Simplify buildmaster implementation #1417

Zaharid · 2021-09-23T15:34:54Z

As it stands, adding something to buildmaster is relatively tedious and requires certain amount of C++ coding (which could lead to had to find problems e.g. #1264). A bunch of python scripts (and a small library) could fulfil the same function more simply. The basic idea is "take as input the rawdata folder (from the experiment) plus some metadata (from us)" and output whatever #1416 would become. So I imagine we might have a small script in each data folder for that.

This all needs to be flashed out and designed.
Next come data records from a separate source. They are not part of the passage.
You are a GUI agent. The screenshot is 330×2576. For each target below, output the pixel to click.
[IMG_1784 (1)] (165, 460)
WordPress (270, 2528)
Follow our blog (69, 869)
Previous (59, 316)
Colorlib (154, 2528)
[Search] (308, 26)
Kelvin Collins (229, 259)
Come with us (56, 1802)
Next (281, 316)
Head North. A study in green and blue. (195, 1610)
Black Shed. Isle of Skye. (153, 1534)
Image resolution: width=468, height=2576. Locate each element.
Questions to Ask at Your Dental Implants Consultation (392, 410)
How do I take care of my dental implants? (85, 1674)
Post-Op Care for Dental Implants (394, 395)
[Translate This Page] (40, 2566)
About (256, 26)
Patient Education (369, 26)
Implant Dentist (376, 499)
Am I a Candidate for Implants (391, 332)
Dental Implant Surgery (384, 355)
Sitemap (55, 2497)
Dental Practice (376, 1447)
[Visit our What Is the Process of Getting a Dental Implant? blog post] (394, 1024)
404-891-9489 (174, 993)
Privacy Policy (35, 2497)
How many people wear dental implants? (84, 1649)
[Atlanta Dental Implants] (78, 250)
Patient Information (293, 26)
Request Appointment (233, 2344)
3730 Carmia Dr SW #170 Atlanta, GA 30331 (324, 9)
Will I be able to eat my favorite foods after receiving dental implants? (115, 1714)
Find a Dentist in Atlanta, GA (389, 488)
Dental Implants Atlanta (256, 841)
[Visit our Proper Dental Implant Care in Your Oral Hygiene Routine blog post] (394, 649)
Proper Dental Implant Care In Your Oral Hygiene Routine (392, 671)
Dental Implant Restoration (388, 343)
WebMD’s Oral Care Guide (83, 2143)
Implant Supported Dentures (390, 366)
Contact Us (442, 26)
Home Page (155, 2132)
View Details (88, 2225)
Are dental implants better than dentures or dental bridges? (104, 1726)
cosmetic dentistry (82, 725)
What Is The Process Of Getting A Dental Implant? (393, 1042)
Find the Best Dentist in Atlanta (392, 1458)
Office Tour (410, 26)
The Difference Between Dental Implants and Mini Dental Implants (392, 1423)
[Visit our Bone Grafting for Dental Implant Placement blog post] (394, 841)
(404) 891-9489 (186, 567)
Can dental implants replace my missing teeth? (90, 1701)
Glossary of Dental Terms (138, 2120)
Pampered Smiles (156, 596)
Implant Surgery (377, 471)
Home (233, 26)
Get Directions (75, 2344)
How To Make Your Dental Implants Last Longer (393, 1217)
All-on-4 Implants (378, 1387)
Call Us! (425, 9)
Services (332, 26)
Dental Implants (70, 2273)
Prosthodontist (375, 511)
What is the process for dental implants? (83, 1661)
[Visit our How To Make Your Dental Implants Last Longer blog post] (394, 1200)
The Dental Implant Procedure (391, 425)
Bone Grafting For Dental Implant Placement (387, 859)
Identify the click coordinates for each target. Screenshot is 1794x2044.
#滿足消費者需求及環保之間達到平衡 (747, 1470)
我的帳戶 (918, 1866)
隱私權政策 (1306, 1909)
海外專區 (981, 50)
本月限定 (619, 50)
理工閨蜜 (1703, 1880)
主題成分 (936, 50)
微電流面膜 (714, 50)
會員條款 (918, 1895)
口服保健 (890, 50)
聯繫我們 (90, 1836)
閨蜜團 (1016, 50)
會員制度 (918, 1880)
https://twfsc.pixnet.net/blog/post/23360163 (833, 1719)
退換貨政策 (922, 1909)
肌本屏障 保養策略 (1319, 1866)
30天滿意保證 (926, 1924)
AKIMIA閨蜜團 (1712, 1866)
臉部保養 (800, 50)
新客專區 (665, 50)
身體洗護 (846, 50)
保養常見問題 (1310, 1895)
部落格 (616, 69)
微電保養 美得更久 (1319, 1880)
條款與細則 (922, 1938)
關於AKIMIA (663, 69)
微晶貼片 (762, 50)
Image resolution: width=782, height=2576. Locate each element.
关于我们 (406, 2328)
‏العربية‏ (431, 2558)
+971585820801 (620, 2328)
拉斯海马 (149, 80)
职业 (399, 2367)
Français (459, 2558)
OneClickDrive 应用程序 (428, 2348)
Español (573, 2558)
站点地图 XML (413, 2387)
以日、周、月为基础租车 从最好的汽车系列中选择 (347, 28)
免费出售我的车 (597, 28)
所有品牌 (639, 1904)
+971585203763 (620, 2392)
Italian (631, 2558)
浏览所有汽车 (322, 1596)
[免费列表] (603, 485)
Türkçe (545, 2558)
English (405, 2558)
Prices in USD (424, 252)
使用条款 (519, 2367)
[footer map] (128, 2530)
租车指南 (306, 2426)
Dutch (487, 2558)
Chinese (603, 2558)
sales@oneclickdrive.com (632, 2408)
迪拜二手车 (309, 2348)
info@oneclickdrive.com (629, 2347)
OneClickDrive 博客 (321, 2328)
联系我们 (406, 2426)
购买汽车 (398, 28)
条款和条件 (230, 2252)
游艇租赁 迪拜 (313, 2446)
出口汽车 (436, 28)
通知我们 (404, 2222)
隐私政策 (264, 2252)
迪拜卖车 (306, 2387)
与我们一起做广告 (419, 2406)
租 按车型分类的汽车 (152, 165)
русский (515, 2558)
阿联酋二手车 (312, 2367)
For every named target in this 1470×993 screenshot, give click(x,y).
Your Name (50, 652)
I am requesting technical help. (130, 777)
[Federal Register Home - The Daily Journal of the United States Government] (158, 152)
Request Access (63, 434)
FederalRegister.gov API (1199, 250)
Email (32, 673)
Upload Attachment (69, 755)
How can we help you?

Then there is the question of what to do with the exiting files and whether a new "filter" would need to be written for them. I think the answer that has some hope of getting implemented is to treat existing commondata files as "input" for the new commondata. Those can hopefully be combined with some binning information that we must already have elsewhere to produce the new format.

Zaharid · 2021-09-23T15:35:11Z

cc @enocera

enocera · 2021-10-06T11:35:03Z

As it stands, adding something to buildmaster is relatively tedious and requires certain amount of C++ coding (which could lead to had to find problems e.g. #1264). A bunch of python scripts (and a small library) could fulfil the same function more simply. The basic idea is "take as input the rawdata folder (from the experiment) plus some metadata (from us)" and output whatever #1416 would become. So I imagine we might have a small script in each data folder for that.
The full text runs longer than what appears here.